Supporters of Marcus Endicott’s Patreon can access weekly or monthly consultations on this topic.
The story everyone knows about Tomáš Mikolov begins in the wrong place. It begins, in the popular retelling, at Google around 2013, with a piece of software called Word2Vec and a single startling line of arithmetic: take the vector for king, subtract the vector for man, add the vector for woman, and you land almost exactly on queen. It is one of the few results in the history of machine learning to escape the journals entirely and become a piece of folklore, the kind of thing a journalist can put in a headline and a reader can feel they understand. Meaning, it seemed to say, was not some ineffable property of the human mind. Meaning was geometry. Words were points in space, and the relationships between them were directions you could travel.
Almost every part of that story is slightly off, and the man at its center has spent years gently saying so. To understand why, you have to start not in Mountain View but in Brno, in the Czech Republic, where a doctoral student was trying to make a speech recognizer transcribe broadcast news a little more accurately.
Mikolov, born in 1982 in the Moravian town of Šumperk, did his PhD at the Brno University of Technology under Jan Černocký, in a speech group with the no-nonsense priorities of speech groups everywhere: lower the word-error rate, or the work does not count. The milestone that actually belongs at the head of his story is a 2010 conference paper, presented at INTERSPEECH in Japan, with the deliberately unglamorous title "Recurrent neural network based language model." Its co-authors included Sanjeev Khudanpur of Johns Hopkins University's Center for Language and Speech Processing — the laboratory built by Frederick Jelinek, the man who had taught a generation that the way to model language was to count, not to parse. The recurrent network Mikolov brought to that lab was, in a sense, the next move in a game Jelinek had started. It beat the carefully tuned statistical models the field had spent two decades perfecting, cutting perplexity by roughly half when several networks were combined and shaving word-error rates on the standard benchmarks even when the older models were given far more data to train on.
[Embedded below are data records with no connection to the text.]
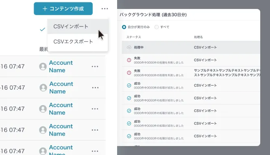
Task: Click the avatar icon in third account row
Action: tap(43, 109)
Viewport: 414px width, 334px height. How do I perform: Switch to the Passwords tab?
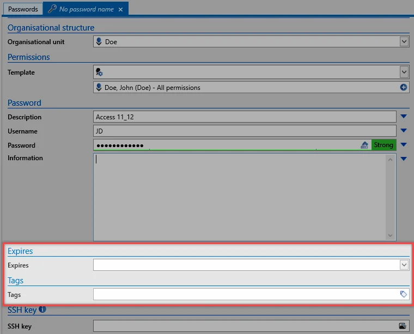coord(23,9)
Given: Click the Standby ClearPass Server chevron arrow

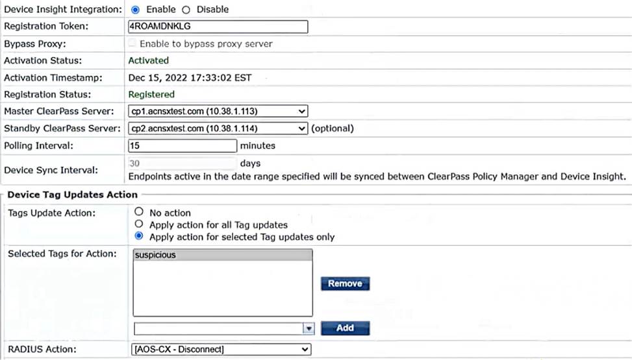Looking at the screenshot, I should pos(301,128).
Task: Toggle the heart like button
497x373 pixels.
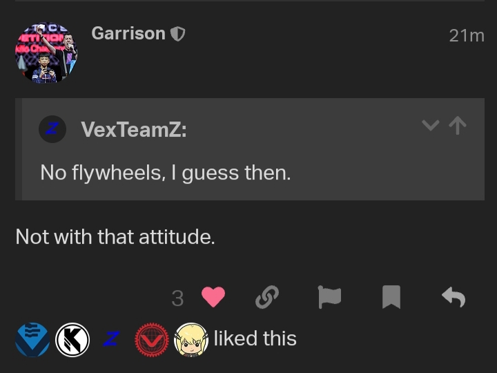Action: click(x=213, y=298)
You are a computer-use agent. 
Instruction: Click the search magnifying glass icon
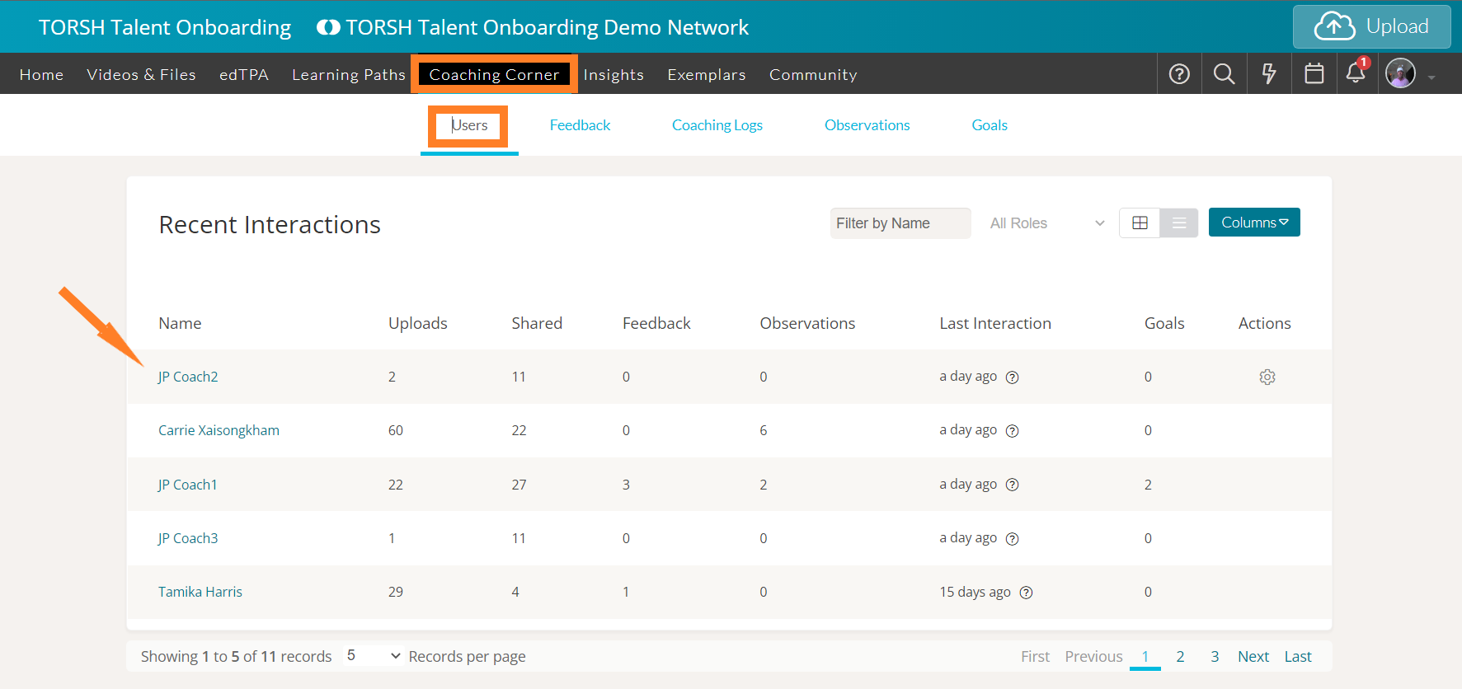[x=1224, y=74]
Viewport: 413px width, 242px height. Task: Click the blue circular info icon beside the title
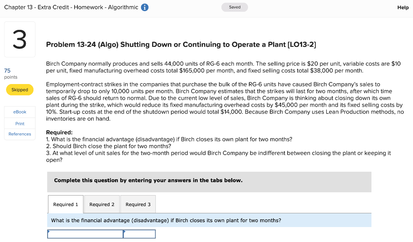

What made the recurrent model matter was not raw cleverness but memory. A conventional n-gram model sees the world through a narrow sliding window of a few words; Bengio's earlier neural language model widened that window but kept it fixed. Mikolov's network, by contrast, fed its own hidden state back into itself at every step, so that in principle it could carry information forward across an entire sentence. The architecture was simple — an Elman-style recurrent net with a single hidden layer, trained by unrolling it through time — but the implication was large. Context no longer had to be chopped into fixed lengths. The model could, at least in theory, remember.
Mikolov himself considers this his real contribution, and has said so pointedly. In a retrospective written years later, he noted that although Word2Vec became his most cited paper, he never thought of it as his most important; the Word2Vec code, he pointed out, had begun life as a stripped-down offshoot of his recurrent-network project. He went further, listing a string of firsts he attributes to that earlier work, and comparing its significance to AlexNet's. These are a participant's claims, and some are contested — the technique of gradient clipping he says he introduced is more commonly credited to a 2013 paper he co-wrote with Razvan Pascanu and Yoshua Bengio — but they are worth hearing as testimony, because they reveal how differently the field's protagonists rank their own achievements from how the public ranks them for them.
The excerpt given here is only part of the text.